There is a serious, more dignified tone to the show from here on out as Gadsby dives into a range of subjects including gender, sexuality, mental illness, and high art and its inextricable link to power — but humour is sprinkled throughout to ease the tension of the room and keep the audience firmly on her side (while also a little rattled). On the topic of women being depicted in classical art as either ‘virgins’ or ‘whores’ the unabashedly-lesbian Gadsby supposes, ‘on a technicality, I’d get virgin’; and after urging the straight white men (as the traditional holders of power) of the audience to ‘pull your f**king socks up’, she quips ‘how humiliating: fashion advice from a lesbian’. Gadsby straddles the line between solemn and funny with a fierceness that is impossible to divert your attention from.

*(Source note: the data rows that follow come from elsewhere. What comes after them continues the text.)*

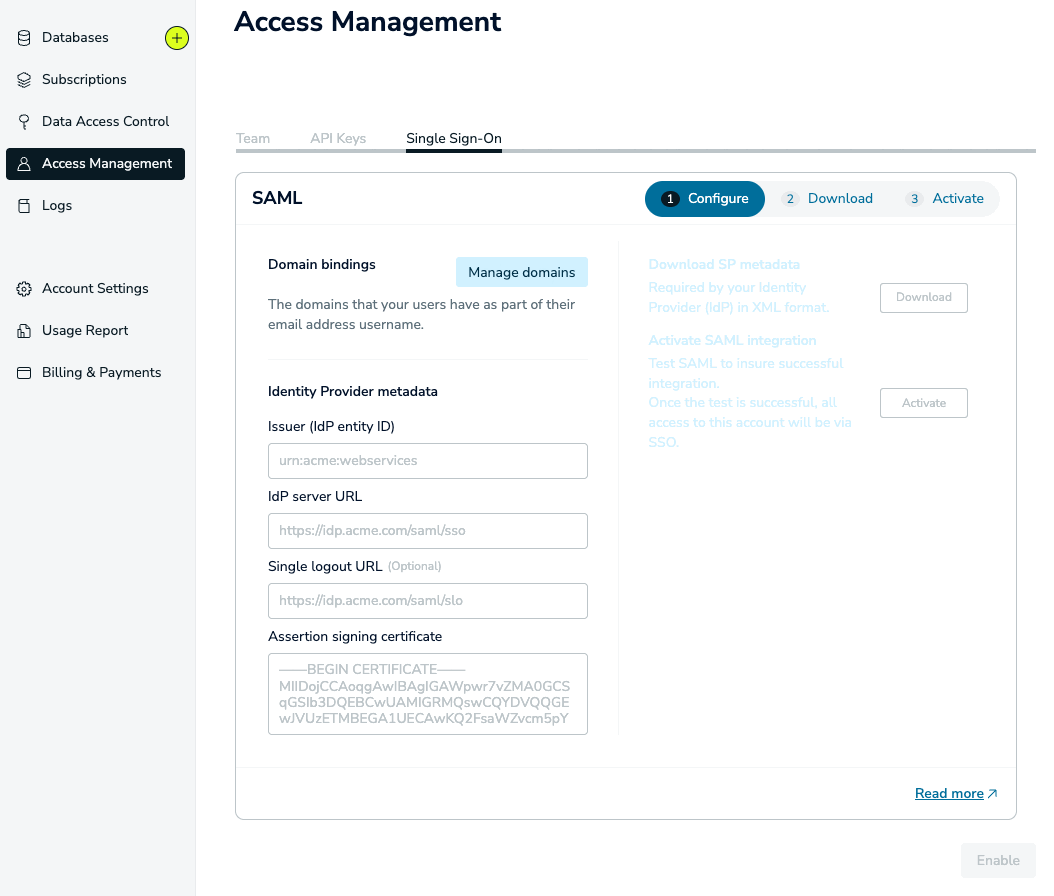The height and width of the screenshot is (896, 1054).
Task: Click the green plus icon beside Databases
Action: click(x=177, y=38)

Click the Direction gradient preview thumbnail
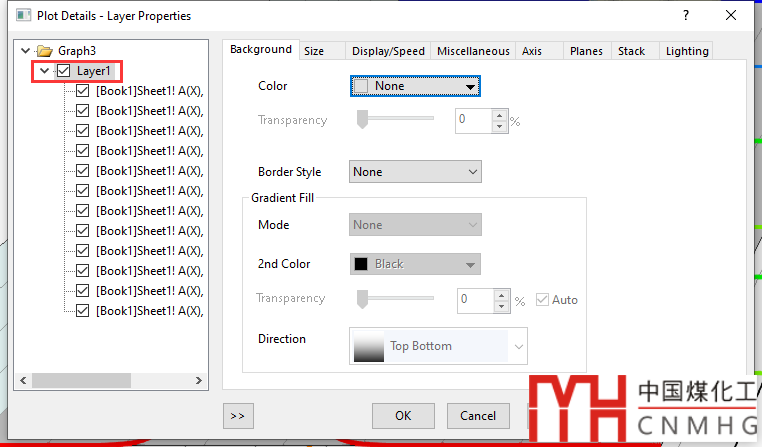[x=369, y=346]
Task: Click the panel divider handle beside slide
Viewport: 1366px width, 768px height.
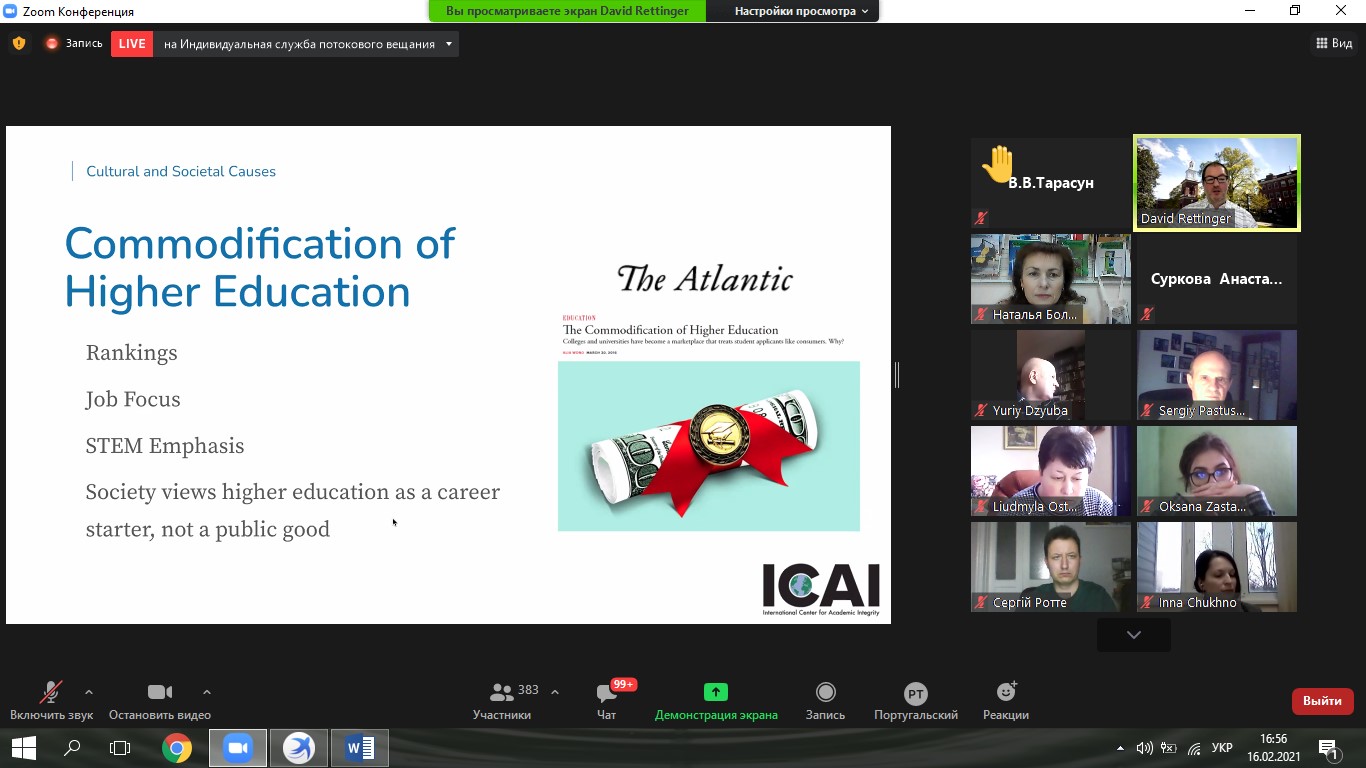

In the explosive closing minutes, Gadsby touches on some deeply personal traumatic events from her past but clarifies that she is not a victim, but simply a woman with a story that holds value — a story worthy of being told. It leads to a powerful crescendo, with Gadsby reconciling that ‘laughter is not our medicine, stories hold our cure’. Holding back tears, the typically stoic comedian politely waves and exits the stage to a loud standing ovation. You just might find yourself a little teary-eyed too.
If this is indeed her retirement from comedy, what a way to go out! (Although recent statements suggest that the overwhelmingly positive response to Nanette may compel her to reconsider.) Either way, I have a feeling that we will be hearing plenty more of the name Hannah Gadsby; however, she chooses to tell her story.